Using the tiling method, I bounded this process daily by trying to work through the details of just one screen. Usually I can get this done in 30-40 minutes.
So, what do I do with only 8 minutes?
I atomized this further by asking some critical questions:
Why does it have to be one screen? What’s wrong with smaller milestones within the screen?
This got me started working on the current tab (for the log screen). A lot of my work at this stage involves separating content, and essentially cleaning up a mess that worked great for a full-on presentation of the app blueprint, but is unreadable for a developer.
I realized as I just did what I could in those 8 minutes that actually, every 5-10 seconds or so, I made critical decisions that advanced my goal to get the log screen together. I tried not to think about how much I would get done in those 8 minutes. Instead, I atomized this right down to the decisions I had to make, click-by-click.
I got a lot done, in fact! At the start of the session, I had a jumbled mess. At the end, I had 4 tabs made for what I realized were 4 separate screens.

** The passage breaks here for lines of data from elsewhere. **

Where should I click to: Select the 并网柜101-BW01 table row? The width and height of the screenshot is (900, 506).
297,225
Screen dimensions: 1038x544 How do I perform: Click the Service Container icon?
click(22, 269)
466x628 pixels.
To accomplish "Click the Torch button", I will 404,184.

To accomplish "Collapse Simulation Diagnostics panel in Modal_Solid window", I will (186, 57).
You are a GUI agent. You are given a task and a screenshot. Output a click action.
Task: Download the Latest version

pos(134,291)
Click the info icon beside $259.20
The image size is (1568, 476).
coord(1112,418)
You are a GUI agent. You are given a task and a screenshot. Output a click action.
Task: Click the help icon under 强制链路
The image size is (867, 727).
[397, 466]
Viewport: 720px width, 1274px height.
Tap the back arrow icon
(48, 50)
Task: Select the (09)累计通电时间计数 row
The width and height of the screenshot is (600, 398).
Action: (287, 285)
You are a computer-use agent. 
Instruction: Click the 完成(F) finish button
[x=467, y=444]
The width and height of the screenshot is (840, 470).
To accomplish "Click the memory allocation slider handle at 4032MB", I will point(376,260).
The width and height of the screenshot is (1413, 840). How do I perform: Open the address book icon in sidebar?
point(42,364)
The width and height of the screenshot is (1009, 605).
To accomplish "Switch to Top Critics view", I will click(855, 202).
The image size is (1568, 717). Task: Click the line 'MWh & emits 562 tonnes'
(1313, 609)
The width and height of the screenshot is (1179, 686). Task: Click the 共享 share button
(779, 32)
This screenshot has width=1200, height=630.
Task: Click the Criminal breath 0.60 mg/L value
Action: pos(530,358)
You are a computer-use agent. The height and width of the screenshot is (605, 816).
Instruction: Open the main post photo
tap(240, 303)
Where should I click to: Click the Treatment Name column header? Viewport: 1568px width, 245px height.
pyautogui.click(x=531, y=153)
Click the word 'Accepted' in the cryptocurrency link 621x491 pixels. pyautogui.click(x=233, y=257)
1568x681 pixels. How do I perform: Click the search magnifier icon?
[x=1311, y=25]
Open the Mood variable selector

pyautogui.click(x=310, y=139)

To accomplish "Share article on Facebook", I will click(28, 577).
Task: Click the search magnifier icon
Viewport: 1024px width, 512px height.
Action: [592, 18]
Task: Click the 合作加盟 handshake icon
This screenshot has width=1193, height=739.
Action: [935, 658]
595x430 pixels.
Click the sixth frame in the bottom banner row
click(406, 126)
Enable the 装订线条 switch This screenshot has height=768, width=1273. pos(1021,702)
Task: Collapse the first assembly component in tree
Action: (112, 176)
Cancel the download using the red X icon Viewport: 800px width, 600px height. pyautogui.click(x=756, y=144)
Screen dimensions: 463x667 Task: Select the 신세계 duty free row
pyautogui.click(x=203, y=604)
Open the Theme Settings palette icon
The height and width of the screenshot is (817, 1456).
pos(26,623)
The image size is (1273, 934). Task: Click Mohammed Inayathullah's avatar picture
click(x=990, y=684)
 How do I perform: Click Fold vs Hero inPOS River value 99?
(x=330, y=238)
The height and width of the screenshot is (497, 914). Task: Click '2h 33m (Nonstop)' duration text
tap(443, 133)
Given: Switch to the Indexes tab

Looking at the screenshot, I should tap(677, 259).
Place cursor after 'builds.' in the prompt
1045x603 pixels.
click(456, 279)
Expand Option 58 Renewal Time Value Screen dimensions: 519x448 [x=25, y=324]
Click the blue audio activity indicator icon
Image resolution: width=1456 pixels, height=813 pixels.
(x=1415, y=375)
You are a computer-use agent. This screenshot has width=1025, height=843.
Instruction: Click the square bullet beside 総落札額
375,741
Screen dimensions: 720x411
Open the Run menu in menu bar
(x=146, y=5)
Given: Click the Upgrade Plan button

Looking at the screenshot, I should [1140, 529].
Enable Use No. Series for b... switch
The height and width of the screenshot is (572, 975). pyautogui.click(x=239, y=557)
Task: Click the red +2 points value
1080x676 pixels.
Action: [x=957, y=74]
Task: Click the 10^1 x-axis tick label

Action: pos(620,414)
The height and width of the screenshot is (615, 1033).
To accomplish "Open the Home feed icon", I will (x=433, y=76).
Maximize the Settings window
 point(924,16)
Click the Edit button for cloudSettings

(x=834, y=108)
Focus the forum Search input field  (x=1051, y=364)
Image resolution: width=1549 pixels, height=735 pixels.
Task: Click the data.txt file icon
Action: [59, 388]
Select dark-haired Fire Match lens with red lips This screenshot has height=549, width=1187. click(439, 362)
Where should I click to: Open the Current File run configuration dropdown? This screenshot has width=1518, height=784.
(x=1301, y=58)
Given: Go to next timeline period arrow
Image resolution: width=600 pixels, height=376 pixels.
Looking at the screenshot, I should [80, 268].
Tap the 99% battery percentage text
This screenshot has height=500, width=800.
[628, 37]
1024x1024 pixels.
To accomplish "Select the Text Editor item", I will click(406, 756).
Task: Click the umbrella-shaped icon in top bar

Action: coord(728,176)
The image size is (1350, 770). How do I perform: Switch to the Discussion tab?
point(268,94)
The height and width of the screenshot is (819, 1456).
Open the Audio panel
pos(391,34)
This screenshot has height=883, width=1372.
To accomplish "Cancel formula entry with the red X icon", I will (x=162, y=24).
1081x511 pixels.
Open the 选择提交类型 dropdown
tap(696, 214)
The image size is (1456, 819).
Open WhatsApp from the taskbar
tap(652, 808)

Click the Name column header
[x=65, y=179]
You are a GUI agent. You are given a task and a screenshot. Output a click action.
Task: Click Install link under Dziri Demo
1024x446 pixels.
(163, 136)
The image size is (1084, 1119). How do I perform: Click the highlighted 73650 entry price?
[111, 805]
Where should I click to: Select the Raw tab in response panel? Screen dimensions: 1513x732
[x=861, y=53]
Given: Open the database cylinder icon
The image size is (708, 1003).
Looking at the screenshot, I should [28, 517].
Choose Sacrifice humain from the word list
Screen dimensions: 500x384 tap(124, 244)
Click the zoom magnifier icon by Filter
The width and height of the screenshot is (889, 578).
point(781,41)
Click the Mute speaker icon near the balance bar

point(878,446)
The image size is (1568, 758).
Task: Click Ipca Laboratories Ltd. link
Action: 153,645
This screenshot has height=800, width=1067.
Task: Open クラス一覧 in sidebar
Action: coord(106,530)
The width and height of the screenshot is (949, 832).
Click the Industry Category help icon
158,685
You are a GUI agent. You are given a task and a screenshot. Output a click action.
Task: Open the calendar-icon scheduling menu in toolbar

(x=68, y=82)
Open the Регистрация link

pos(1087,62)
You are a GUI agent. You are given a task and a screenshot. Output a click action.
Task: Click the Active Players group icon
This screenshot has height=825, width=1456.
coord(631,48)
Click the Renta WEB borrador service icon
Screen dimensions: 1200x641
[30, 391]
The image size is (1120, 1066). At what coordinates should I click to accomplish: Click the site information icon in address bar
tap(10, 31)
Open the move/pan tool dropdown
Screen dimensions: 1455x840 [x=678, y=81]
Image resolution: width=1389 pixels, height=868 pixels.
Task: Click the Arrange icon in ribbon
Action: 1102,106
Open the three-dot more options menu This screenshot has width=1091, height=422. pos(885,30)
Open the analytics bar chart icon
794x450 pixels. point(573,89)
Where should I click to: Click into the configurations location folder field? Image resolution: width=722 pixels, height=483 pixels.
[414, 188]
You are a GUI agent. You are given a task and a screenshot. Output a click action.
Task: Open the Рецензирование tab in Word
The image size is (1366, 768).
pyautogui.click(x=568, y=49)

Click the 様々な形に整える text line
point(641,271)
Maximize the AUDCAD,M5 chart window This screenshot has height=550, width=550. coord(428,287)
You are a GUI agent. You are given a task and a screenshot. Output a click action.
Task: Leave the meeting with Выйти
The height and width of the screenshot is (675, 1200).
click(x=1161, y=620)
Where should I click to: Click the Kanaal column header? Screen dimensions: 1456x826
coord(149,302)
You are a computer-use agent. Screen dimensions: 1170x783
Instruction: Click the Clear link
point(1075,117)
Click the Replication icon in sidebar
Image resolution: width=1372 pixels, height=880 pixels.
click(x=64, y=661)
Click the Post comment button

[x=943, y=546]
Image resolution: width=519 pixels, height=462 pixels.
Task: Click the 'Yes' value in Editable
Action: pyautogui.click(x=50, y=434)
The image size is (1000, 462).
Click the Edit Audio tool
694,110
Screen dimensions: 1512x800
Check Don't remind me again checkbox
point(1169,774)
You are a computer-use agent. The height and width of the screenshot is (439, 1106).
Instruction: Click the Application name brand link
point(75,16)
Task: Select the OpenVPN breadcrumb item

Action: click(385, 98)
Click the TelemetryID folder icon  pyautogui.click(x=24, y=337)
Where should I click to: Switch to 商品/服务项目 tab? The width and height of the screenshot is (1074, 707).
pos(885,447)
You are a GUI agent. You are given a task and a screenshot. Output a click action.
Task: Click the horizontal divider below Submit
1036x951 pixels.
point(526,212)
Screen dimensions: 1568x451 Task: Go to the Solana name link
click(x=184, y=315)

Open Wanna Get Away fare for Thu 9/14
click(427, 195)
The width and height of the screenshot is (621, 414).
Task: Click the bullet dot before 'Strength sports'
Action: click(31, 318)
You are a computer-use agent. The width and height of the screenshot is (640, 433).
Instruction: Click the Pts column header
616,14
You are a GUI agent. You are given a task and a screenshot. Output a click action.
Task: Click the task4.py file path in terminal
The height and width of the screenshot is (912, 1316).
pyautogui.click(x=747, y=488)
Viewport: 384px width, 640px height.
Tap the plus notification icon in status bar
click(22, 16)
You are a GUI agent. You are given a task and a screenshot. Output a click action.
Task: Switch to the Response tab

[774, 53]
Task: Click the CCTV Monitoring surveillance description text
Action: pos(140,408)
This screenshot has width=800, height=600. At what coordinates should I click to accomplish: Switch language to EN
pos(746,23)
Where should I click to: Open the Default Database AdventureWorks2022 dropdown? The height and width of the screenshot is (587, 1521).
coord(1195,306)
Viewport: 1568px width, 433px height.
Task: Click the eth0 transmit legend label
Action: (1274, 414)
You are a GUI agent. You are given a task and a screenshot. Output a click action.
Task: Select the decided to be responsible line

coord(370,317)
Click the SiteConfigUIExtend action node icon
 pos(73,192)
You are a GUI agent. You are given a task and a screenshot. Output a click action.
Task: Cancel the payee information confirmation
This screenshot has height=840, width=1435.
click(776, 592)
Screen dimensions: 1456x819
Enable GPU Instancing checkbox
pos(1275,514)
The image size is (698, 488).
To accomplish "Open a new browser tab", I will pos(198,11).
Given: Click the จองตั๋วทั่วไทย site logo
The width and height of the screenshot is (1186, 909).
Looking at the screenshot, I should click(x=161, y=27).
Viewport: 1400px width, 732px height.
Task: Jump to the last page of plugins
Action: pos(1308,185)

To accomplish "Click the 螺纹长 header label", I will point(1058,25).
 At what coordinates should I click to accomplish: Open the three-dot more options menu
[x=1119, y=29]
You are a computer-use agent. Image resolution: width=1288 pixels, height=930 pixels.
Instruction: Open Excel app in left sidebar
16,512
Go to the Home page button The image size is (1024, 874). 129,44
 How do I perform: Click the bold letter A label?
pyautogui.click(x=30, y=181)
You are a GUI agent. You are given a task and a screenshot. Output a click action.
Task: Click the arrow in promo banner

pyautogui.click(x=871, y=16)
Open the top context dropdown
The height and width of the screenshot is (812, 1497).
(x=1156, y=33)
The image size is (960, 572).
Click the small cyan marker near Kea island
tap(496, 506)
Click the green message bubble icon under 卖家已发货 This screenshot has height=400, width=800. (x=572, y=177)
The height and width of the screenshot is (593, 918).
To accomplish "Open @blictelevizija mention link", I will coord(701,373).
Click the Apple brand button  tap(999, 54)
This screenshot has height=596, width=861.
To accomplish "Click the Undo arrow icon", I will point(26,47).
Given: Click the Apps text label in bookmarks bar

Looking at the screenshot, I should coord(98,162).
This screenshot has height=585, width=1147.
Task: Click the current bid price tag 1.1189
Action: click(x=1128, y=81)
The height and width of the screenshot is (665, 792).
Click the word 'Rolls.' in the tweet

I was not done the log tab, but I had all sorts of loose ends left for me the following day.
And what a great thing too, because the next day, I had longer to work on the app plans and I cleaned up the log screen and moved on to the next ones.
Another way to look at this is:
If I’d not atomized this, I would have sat on the couch and scrolled through Instagram for 8 minutes. But because I atomized it, not only did I make a bit of progress on the app, but after the movie, I didn’t have to worry about getting in that extra task.
Here’s the same principle applied to writing.
There’s a tendency to mystify the writing process. I have found over time, though, that when it comes down to it, the true art is learning to sit in place and focus on the task at hand.
Take this article I’m writing at the moment. I really didn’t want to write this today. I wasn’t in the mood at all when I started. I wanted to put it off until Saturday, or maybe take a break.
Only because I’ve practiced this habit time and time and time again am I here now writing this. When I write, I only think about the few words I am stringing together. I might go back and reword, delete, or move things around. My “atoms” when it comes to writing are words themselves, or occasionally the phrases of sentences.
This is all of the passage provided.